DVD-RW discs on a spindle
A
DVD-RW disc is a rewritable
optical disc with equal
storage capacity to a
DVD-R, typically 4.7
GB. The format was developed by
Pioneer in November 1999 and has been approved by the
DVD Forum. Unlike
DVD-RAM, it is playable in about 75% of conventional
DVD players.
The smaller
Mini DVD-RW holds 1.46 GB, with a diameter of 8 cm.

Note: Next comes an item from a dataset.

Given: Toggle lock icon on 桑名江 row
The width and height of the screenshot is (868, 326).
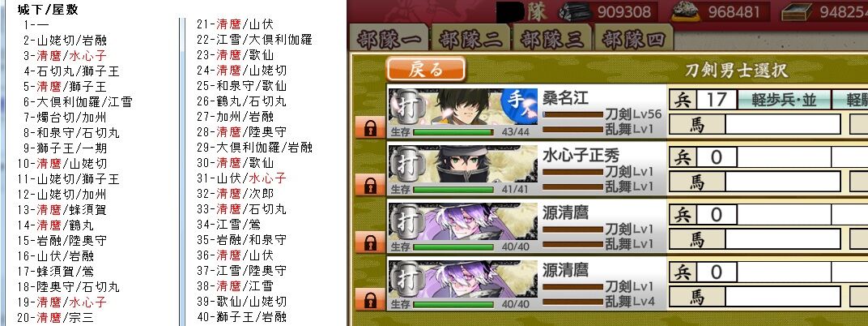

The primary advantage of DVD-RW over
DVD-R is the ability to erase and rewrite to a DVD-RW disc. According to Pioneer, DVD-RW discs may be written to about 1,000 times before needing replacement, making them comparable with the
CD-RW standard. DVD-RW discs are commonly used for volatile data, such as backups or collections of files. They are also increasingly used for home DVD
video recorders. One benefit to using a rewritable disc is if there are writing errors when recording data, the disc is not ruined and can still store data by erasing the faulty data.
One competing rewritable format is
DVD+RW. Hybrid drives that can handle both, often labeled "
DVD±RW", are very popular due to the lack of a single standard for recordable DVDs.
The recording layer in DVD-RW and DVD+RW is not an organic dye, but a special
phase change metal alloy, often
GeSbTe. The alloy can be switched back and forth between a
crystalline
phase and an
amorphous phase, changing the reflectivity, depending on the power of the laser beam. Data can thus be written, erased and re-written.
There is now a new format called
DVD-RW2. Older DVD burners are not all forward compatible with this new standard.
The current fastest speed a DVD-RW disc can be written to is 6x speed, with many at this speed having DVD-RW2 capabilities.